Blogs for those without Internet Access

Colleagues,

Generally incarcerated people don't have live access to the Internet (including email). The only example I know of where they do is in a jail in Syracuse New York where inmates have supervised access to education-related web sites. What I just became aware of, however, is that through the Between the Bars project, http://betweenthebars.org/blogs/  people who are incarcerated, and without Internet access, can also blog.

This is achieved through hand-written or keyboard-written letters that are then posted by someone who ahs Internet access as graphic images on a blog page. Readers can also pen or type responses this way, and these are posted as replies. It's an amazingly simple and inclusive use of technology. Beyond that, it recognizes, perhaps even embraces, hand written forms of communication. As I read these posts and replies, the personality of the writers came across through their handwriting, something that -- before typewriters and now computers changed most hand-written letters into email -- I used to enjoy.

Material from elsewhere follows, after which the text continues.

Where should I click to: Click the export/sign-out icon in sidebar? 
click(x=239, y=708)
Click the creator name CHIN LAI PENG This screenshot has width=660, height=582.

If we want to promote reading and writing -- and include those who do not have easy access to computers, or who cannot type well -- perhaps a blog that mixes "fast and slow media" (as Eric Jacobson refers to this in his 2012 book Adult Basic Education in the Age of New Literacies) is a good solution.

Fast and slow media blogs may also be part of the solution for how to promote a culture of reading in countries where no learners have access to the Internet, but some teachers do and would be willing to scan and upload what students write to each other. 

Has anybody here used  Between the Bars or done something else with a mix of fast and slow media?